All of them, compared to over ear monitors. You can't out engineer physics advantages of a larger speaker. Airpods fall short of other in ear monitors too fwiw, so they are a poor choice in class.

Physics doesn't prevent reproduction of bass in IEMs. Thanks to inverse square scaling of sound pressure with distance, putting the driver within the ear canal greatly reduces the required output level to the point where even tiny drivers can handle it. Lots of IEMs can reproduce loud, deep bass with low distortion.

You of course miss the whole-body tactile vibration effect of loud bass played on speakers, but the sound itself is there.

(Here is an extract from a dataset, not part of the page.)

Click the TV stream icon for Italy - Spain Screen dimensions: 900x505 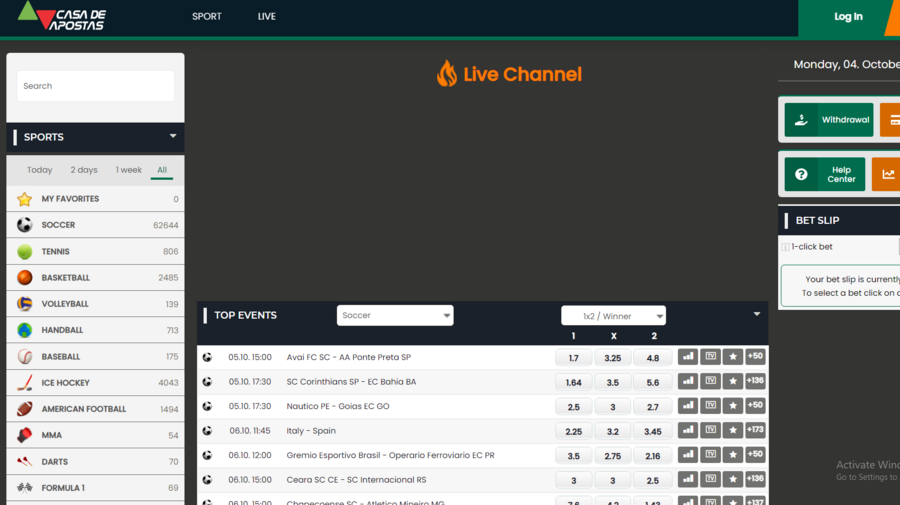[710, 431]

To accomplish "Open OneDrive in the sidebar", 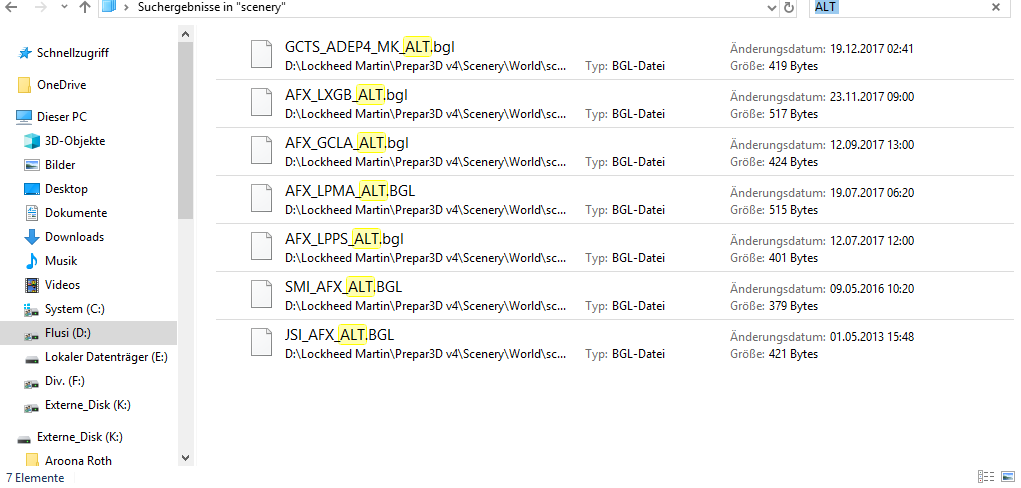I will pyautogui.click(x=61, y=85).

There is no such thing as over the ear monitoring. There good headphones like HD600. It has good mids and great highs, however the base rolls off towards 20hz. Many AirPods, include AirPod Pro 2 have better low end than what people use for monitoring, which is what, by the way? I play electric guitar, and use different types of audio equipment, and I really wouldn’t care if I use BD DT770 for tracking, despite the fact that it has absolute terribly inaccurate response curve. Just because they call it “studio” on the box, doesn’t mean that it’s the pinnacle of audio fidelity. There are many IEMs, including Bluetooth ones that are better for listening to music for music sake, as opposed to trying to hear some exaggerated spikes in 8khz.

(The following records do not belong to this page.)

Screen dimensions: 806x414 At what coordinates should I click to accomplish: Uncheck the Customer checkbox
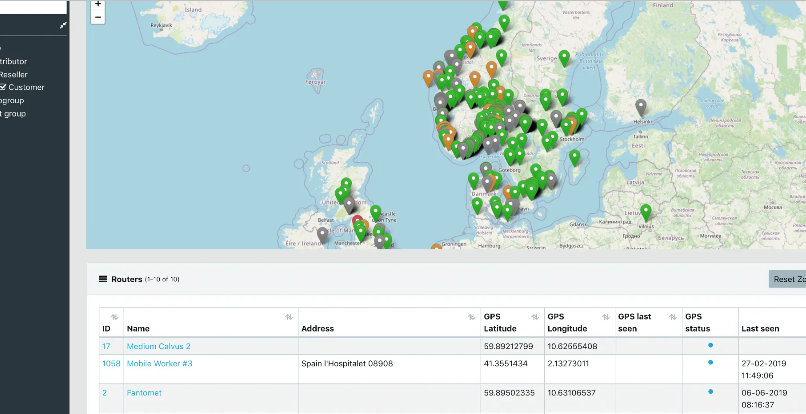(x=4, y=87)
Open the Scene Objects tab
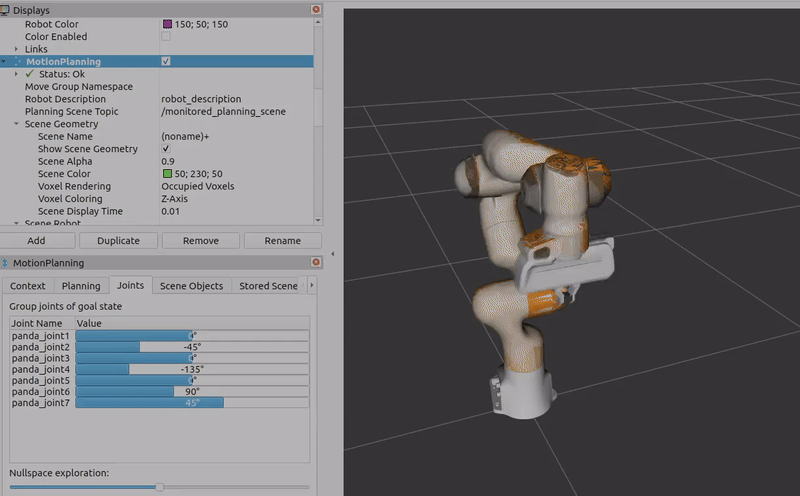The height and width of the screenshot is (496, 800). [x=191, y=286]
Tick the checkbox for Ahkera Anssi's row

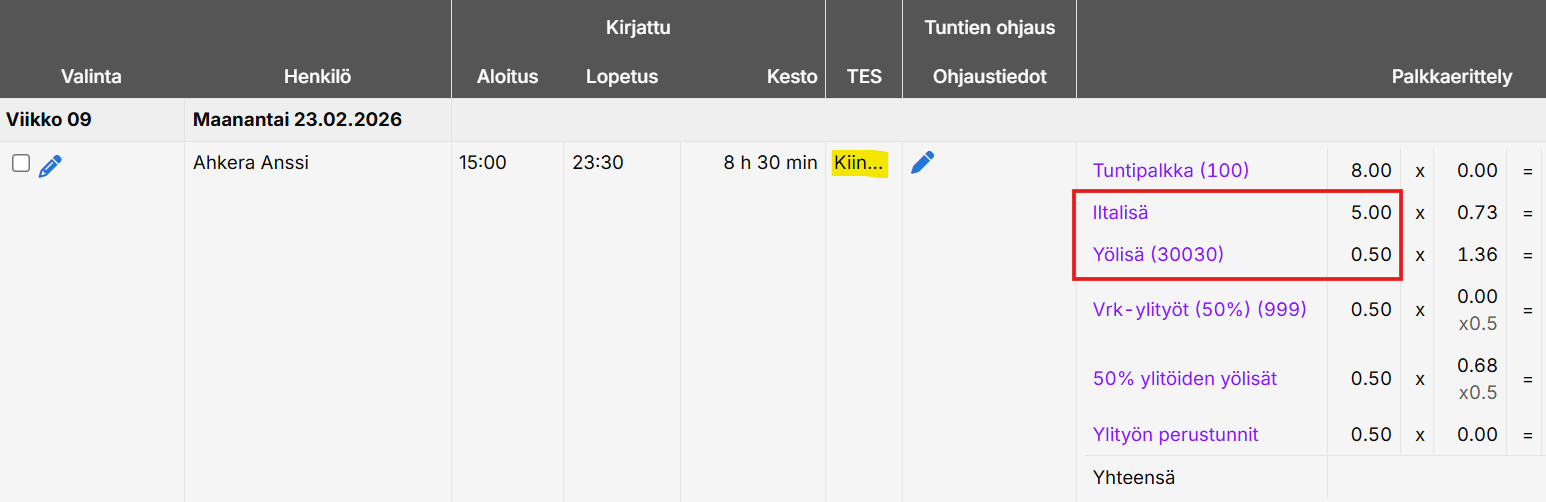point(21,164)
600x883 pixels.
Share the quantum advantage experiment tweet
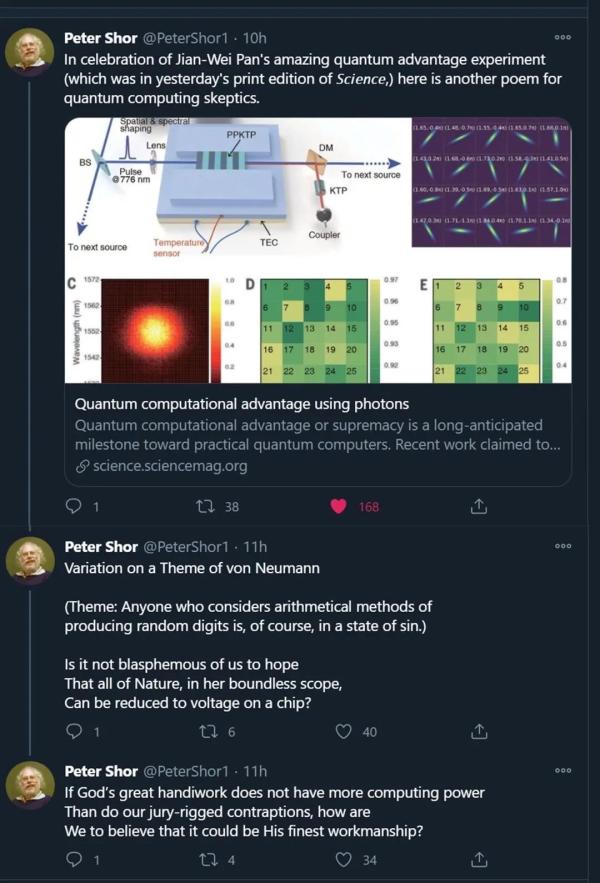(478, 507)
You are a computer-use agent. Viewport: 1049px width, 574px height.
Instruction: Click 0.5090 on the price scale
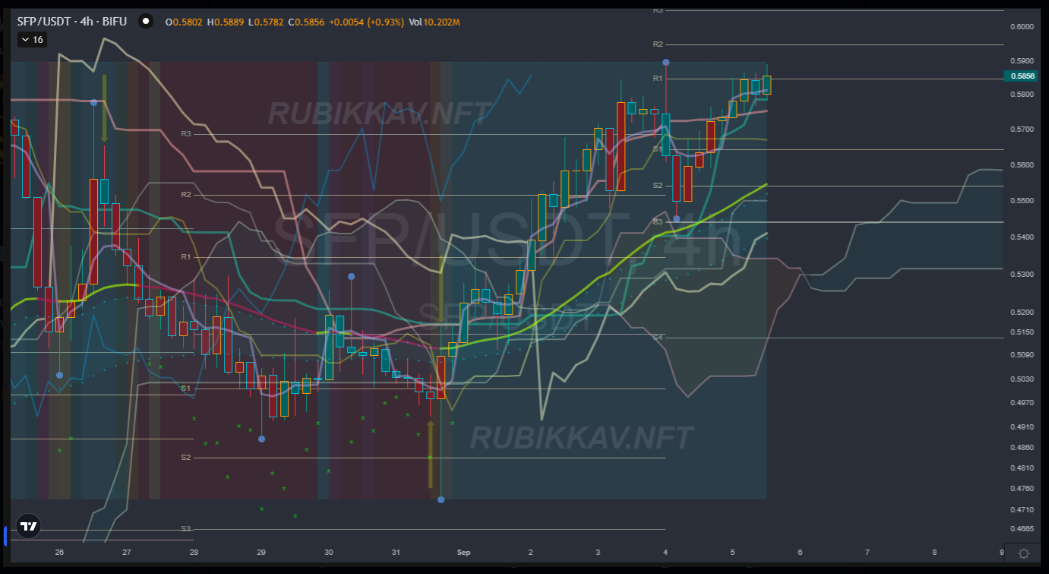coord(1022,355)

Given that the highly vague cliche reference of your comments, this conversation is probably concluded, all the best.

To all other readers, please enjoy your IEMs and TWS but make sure they have an EQ and try to turn down the boomy base and piercing highs of some manufacturers like Bose and Sony.

  • >There is no such thing as over the ear monitoring

    Uhh, what? You go into any recording studio its is probably going to have a set of mdrv6 or mdr7506. Most of what you listen to are probably mixed and mastered with these same cans and its been that way with these same cans for like 4 decades now.

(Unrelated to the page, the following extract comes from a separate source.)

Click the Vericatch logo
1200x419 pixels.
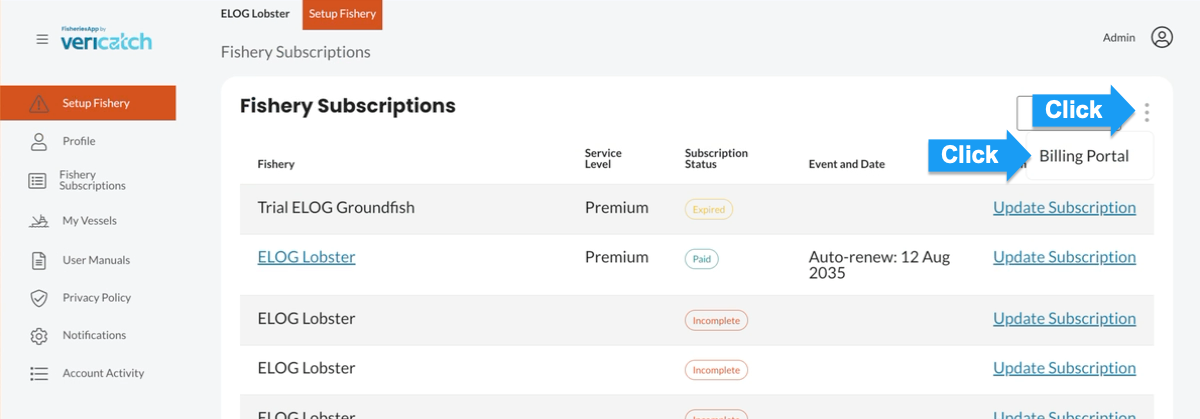[x=106, y=40]
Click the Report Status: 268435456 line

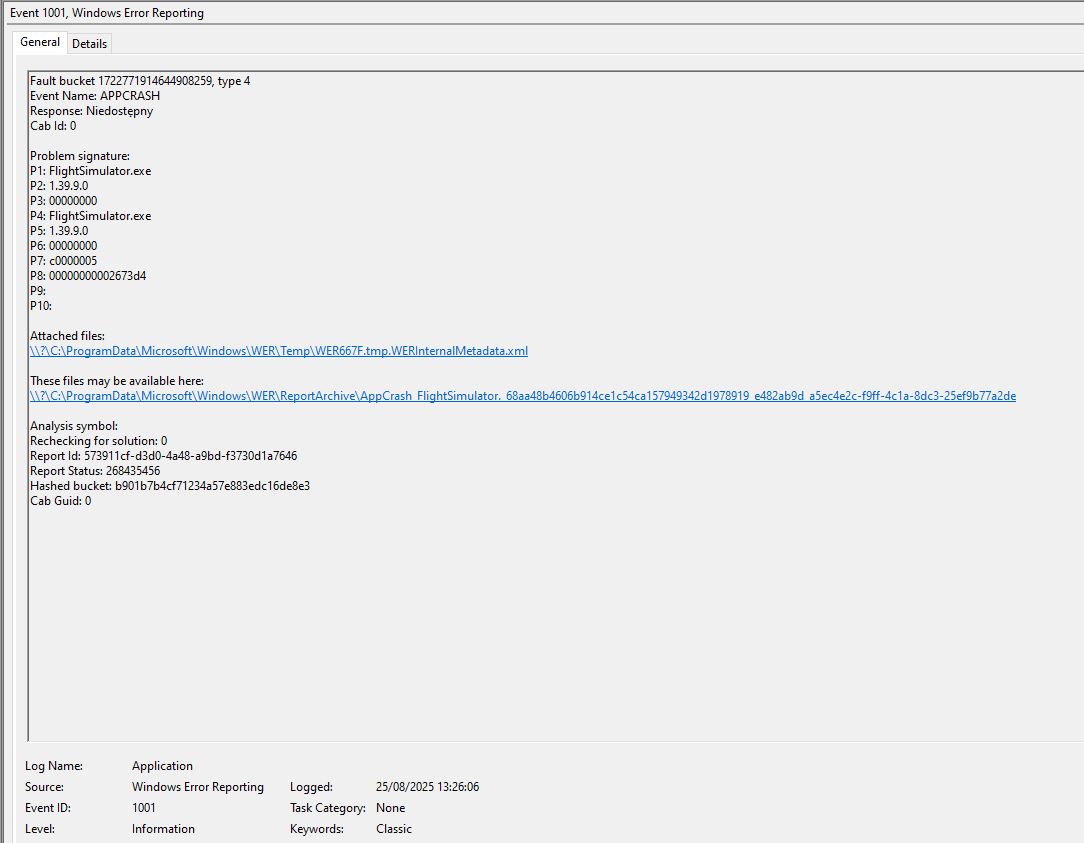(x=94, y=471)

    • You're wrong. Here is the ranking based on aggregate sales to studios:

      1. Audio-Technica ATH-M50x 2. Beyerdynamic DT 770 Pro 3. Sony MDR-7506 4. Sennheiser HD 600 / 650

      These are used in different situations. Most of the time headphones are used for tracking, which is listening to the live recording of one track. What most people call "monitoring", which is listening to the studio mix, is done on speakers, not headphones. Furthermore, items 1-3 represent quite distorted and inaccurate sound signatures, and people only buy these because it's their reference headphone, something they're used to. They're not actually the best sounding or accurate headphones, like say >1k Focals.

      Most of the music is absolutely, definitely, is not mixed and mastered on headphones, let alone Sonys. Any decent mix requires speaker monitors for proper soundstaging. Mixes done without speakers sound quite wrong. This has been true since stereo recordings existed.

      I'm sorry, but you're regurgitating cliches, and probably don't have deep knowledge of this subject.

      You should get some Airpod Pros, you might like them.